Elle pâlit, serra plus fort le bras de Roland et l’entraîna.

— Venez, mère. Emmenons-le.

Docile et inconscient, le jeune homme obéit à la pression des bras qui le tiraient. Il s’avança entre les deux femmes.

Sa démarche, aussi, présentait un caractère de bizarrerie extraordinaire. Ce n’était plus l’allure souple et dégagée d’un élégant sportsman. Roland marchait d’un pas traînant, les jambes fléchissantes, les mains ballantes au bout des bras, comme si elles voulaient balayer le sol ; le dos rond, le buste exagérément projeté en avant, il se balançait, un peu à la façon des ivrognes et imprimait a sa tête, enfoncée dans les épaules, un perpétuel mouvement de va-et-vient pour jeter à droite et à gauche des regards défiants.

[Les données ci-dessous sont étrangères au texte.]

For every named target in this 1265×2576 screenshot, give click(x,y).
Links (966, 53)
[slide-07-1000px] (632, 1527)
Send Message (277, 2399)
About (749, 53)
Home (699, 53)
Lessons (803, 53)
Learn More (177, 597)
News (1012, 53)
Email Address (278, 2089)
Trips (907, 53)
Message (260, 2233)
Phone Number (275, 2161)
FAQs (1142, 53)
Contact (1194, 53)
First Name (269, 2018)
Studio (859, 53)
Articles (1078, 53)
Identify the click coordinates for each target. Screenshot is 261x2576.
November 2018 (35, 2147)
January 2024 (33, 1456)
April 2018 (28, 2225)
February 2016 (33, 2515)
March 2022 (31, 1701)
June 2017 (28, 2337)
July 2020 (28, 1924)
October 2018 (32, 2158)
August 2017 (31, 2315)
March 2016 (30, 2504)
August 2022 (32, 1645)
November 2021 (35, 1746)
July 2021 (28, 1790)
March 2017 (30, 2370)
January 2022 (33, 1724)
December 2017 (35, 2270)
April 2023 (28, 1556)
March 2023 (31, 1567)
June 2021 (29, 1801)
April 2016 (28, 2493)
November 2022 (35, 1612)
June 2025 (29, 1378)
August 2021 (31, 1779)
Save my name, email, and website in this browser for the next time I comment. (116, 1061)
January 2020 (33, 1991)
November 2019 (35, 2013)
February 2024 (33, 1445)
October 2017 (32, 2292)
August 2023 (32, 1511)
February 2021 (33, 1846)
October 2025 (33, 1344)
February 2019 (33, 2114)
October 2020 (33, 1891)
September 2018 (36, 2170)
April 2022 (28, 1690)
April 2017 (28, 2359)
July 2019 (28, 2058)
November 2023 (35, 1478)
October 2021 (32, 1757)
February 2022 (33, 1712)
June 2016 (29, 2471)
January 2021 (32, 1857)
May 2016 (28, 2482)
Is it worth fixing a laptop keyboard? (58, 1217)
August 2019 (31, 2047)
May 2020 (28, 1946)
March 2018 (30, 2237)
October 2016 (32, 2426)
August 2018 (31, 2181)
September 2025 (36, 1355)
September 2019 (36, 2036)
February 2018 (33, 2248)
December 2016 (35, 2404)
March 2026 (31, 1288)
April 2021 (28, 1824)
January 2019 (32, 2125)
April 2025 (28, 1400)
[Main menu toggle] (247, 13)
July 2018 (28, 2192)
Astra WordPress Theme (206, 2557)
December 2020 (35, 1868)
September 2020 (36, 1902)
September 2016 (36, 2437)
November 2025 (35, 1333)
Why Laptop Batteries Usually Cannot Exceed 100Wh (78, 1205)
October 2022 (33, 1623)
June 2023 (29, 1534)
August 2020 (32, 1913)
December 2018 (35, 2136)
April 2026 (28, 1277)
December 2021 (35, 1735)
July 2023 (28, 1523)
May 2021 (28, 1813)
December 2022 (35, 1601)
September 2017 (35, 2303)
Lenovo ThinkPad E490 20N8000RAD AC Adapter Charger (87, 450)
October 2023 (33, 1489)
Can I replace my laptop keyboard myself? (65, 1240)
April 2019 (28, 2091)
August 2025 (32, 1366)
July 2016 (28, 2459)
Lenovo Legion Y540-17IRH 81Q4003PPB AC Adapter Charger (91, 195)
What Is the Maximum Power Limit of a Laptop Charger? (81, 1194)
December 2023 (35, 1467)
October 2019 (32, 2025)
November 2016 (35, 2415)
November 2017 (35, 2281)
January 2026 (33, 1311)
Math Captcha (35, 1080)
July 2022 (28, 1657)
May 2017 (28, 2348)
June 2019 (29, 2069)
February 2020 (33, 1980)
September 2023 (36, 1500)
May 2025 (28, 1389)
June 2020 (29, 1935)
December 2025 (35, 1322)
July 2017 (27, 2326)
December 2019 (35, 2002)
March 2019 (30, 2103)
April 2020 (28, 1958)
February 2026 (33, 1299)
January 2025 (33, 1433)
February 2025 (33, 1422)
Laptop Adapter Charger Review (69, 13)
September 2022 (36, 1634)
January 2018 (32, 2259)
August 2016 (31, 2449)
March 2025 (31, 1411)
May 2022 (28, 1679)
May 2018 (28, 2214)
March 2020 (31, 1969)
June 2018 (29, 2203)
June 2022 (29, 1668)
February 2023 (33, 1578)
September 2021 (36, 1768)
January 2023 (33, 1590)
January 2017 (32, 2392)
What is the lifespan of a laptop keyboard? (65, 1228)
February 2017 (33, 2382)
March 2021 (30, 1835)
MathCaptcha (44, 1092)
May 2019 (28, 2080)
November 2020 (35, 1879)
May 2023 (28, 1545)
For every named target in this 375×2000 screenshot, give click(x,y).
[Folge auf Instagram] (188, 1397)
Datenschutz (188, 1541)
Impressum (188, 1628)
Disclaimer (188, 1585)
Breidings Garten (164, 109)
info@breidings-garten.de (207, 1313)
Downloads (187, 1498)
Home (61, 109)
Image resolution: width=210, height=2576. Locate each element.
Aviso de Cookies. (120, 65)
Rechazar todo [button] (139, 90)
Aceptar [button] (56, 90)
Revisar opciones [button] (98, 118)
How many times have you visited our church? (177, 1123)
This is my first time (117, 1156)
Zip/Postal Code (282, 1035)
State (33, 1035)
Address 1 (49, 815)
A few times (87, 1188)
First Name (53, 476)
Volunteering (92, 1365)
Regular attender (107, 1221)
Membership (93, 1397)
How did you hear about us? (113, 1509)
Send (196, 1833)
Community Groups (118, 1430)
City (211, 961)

Au moment de franchir la sortie, il grogna de nouveau d’une façon inintelligible, quand l’employé lui réclama son billet.

Heureusement, Violette, à ce moment, aperçut le ticket passe dans la ganse du chapeau de Roland. Elle le prit elle-même et le remit à l’employé, qui suivit des yeux le trio, en hochant la tête.

En bordure du trottoir, l’auto attendait. Amené devant la portière ouverte, Roland parut sortir de son apathie. Il s’arracha presque brutalement à l’étreinte des deux femmes et s’élançant d’un bond dans l’intérieur, il s’accroupit sur la banquette, rencogné dans un angle.

Interdites, les deux femmes montèrent et s’assirent en face, instinctivement serrées l’une contre l’autre.

— À la maison, le plus vite possible, ordonna Violette au chauffeur, qui refermait la portière en jetant un regard ahuri sur l’étrange scène.